If the only strange things seen in the sky were a few oddly moving lights at night, or some specks glinting in the sun,
there would be no UFO issue. But there have been many close range observations of these strange objects. Often by multiple
witnesses and sometimes with radar confirmation. In addition, physical traces of various kinds have been left behind, and
witnesses have experienced physical and medical effects.
Supported by declassified documents from the US National Archives, US Navy pilot Cmdr Graham Bethune describes the encounter
with a huge 90m (300ft) discoid UFO in 1951 on the way back from a classified mission to Iceland: "We had 31 people [relief
crews] on board and a psychiatrist, plus the crew. We all witnessed it".
Some with four-way confirmation: ground visual, ground radar, airborne visual and airborne radar -- as early as 1950s, watch
LtCol Brown NPCC 2001 testimony, who worked in the US Air Force's Office of Special Investigations on project Grudge, the
precursor to Project Bluebook. Such radar/visual UFO cases include the Washington DC 1952, the Bentwaters England 1956, the
landmark RB-47 1957 case.
Definition of UFOs (Unidentified Flying Objects):
"A UFO is an object or light seen in the sky or on land, whose appearance, trajectory, motions, lights and colors do not
have an obvious conventional or natural explanation, and which cannot be explained, not only by the original witness, but
by scientists or technical experts who try to make a common sense identification after examining the evidence." -- Center
for UFO Studies
In popular culture the terms UFO and "flying saucer" are used alternatively and are both synonymous with extra-terrestrial
(alien) craft. According to multiple surveys over the last several decades and from different countries: ~8% of people think
they have seen a UFO. Over 150.000 UFO sightings have been documented in the last 60 years and recorded in various
databases, but the total number of UFO sightings is estimated to be in the millions. There are several thousand sightings
reported each year, yet surveys show that only a small percentage of those who see a UFO report the sighting.

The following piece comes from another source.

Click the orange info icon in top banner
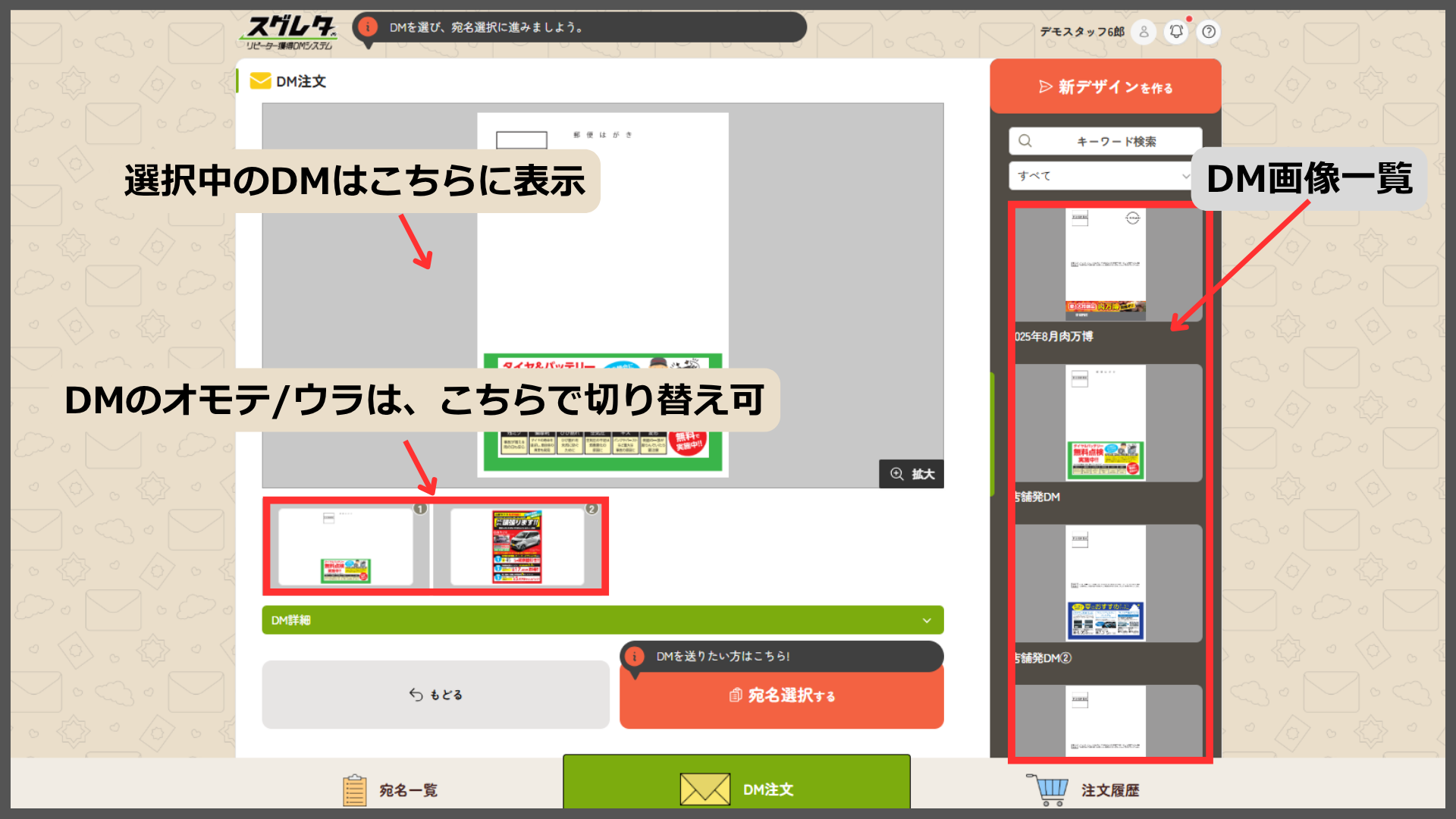 [x=368, y=27]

Of all of the reported sightings, a "core" between 5% and 25% (depending on the sample) remain unidentifiable to expert
examination. These are the real UFOs i.e. inexplicable "high quality and strangeness" cases (the rest being cases with
insufficient information or misinterpreted astronomic or meteorological phenomena, optical illusions, balloons, aircraft,
birds etc). Deliberate fraudulent reports / hoaxes are relatively few, under 5%.
Although the term "flying saucer" infers a disk-like craft (which is a common type seen near the ground), most UFOs observed
in daylight, when the shape and details can be seen, are described as having simple symmetrical geometric shapes:
disk/saucer, sphere/round, egg/oval/elliptical, cigar/cylinder, conical/ice-cream cone, triangular/pyramid, fireball/"orbs"

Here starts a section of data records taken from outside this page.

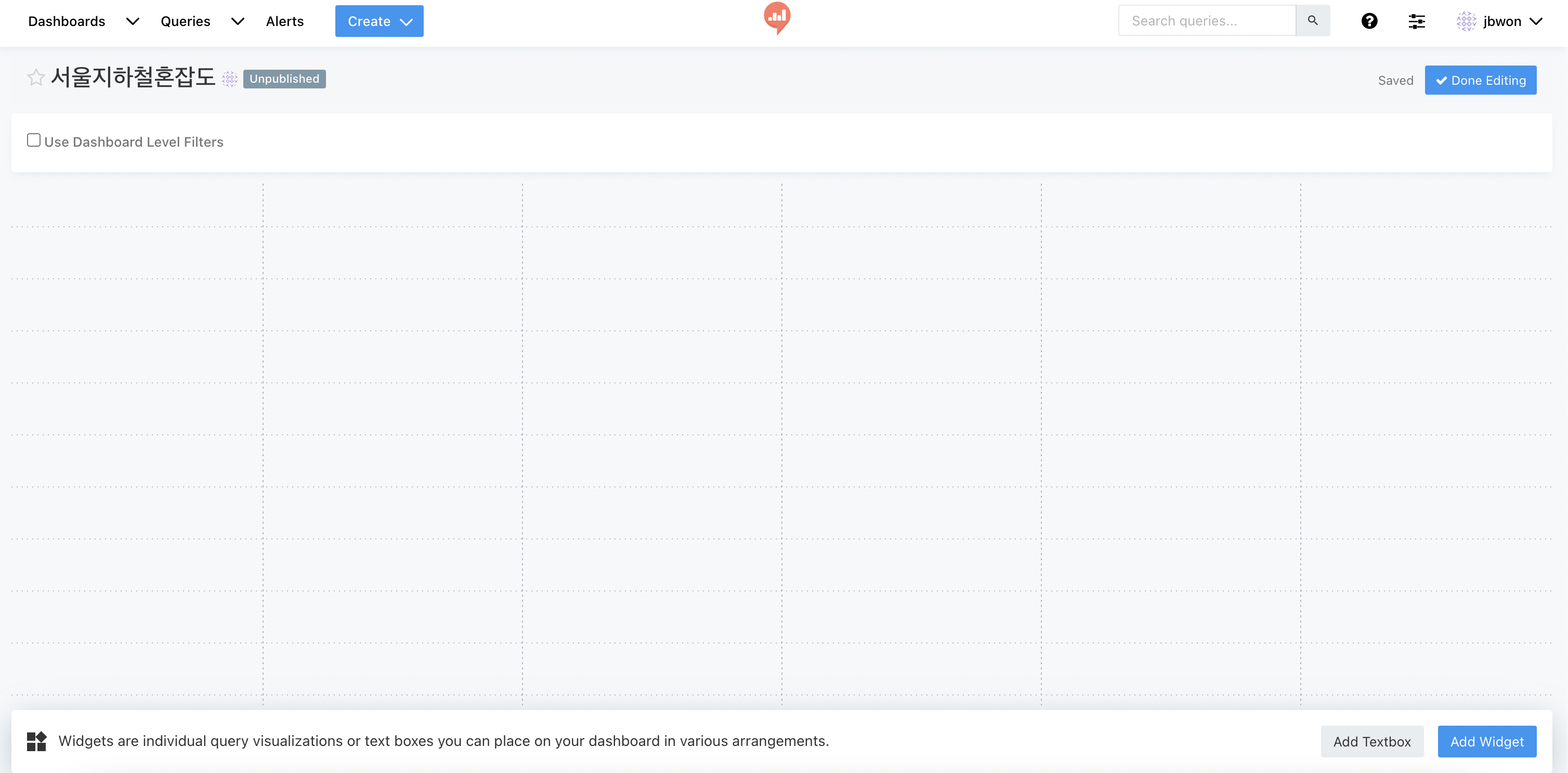Image resolution: width=1568 pixels, height=773 pixels.
Task: Expand the Queries dropdown arrow
Action: click(238, 21)
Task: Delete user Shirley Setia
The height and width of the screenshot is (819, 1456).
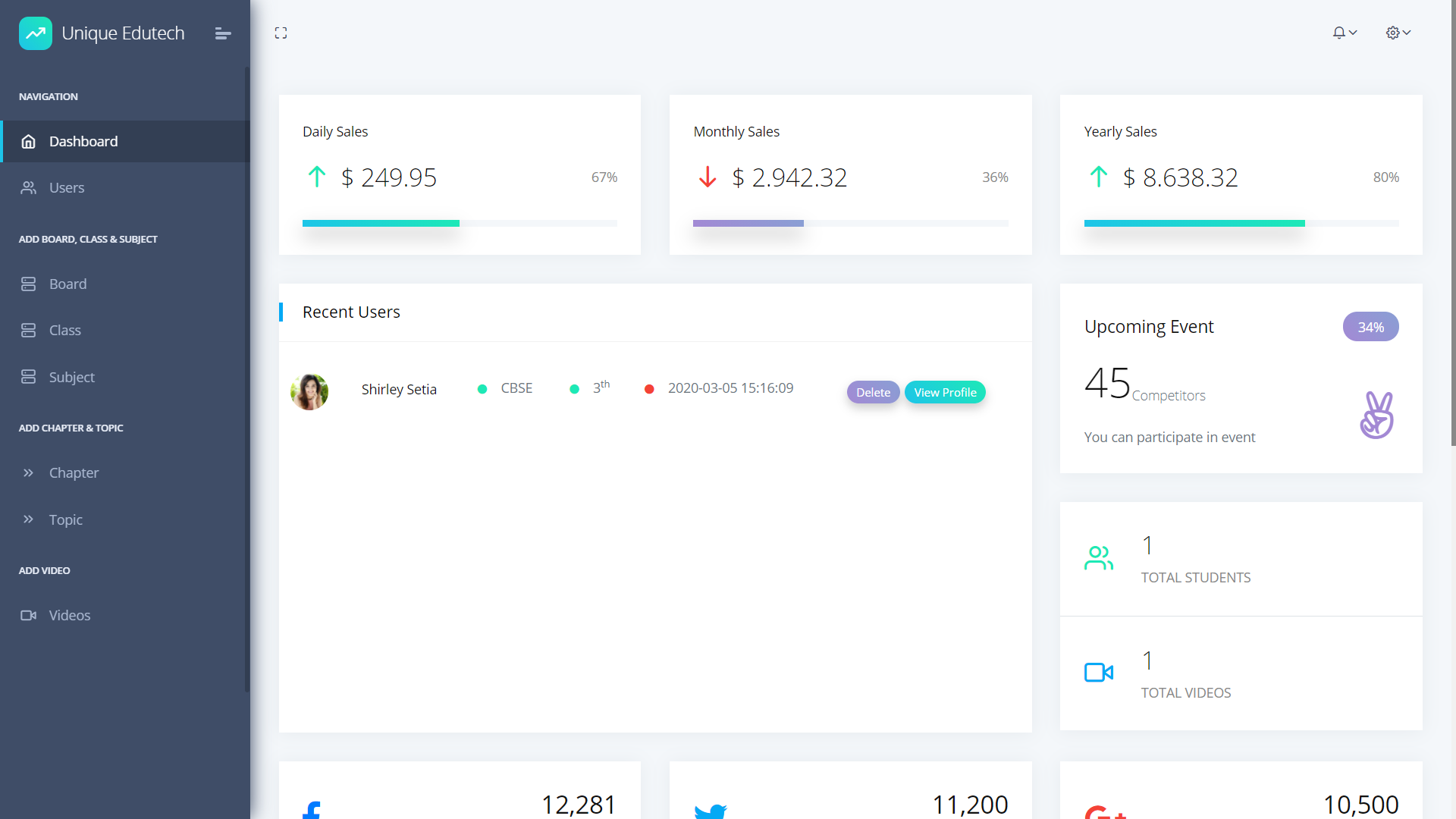Action: pyautogui.click(x=873, y=392)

and variety of sizes (more details in the "Technical Overview" page).
Dr. J. Allen Hynek (past Chairman of the Astronomy Department of Northwestern University) served as the scientific
consultant to US Air Force's official UFO investigation, initially the secret Project SIGN and later the well-known Project
"Blue Book". He did field-investigations and talked to claimed UFO eye-witnesses for 2 decades (between 1948-1969). Starting
out as a skeptic, who tried to "explain away" the phenomenon (in an attempt to explain the Michigan 1966 sightings, Hynek
came up with the infamous "swamp gas" idea, which became something of a national joke), he later became convinced of the
UFO reality and admitted that Project Blue Book had misled the public.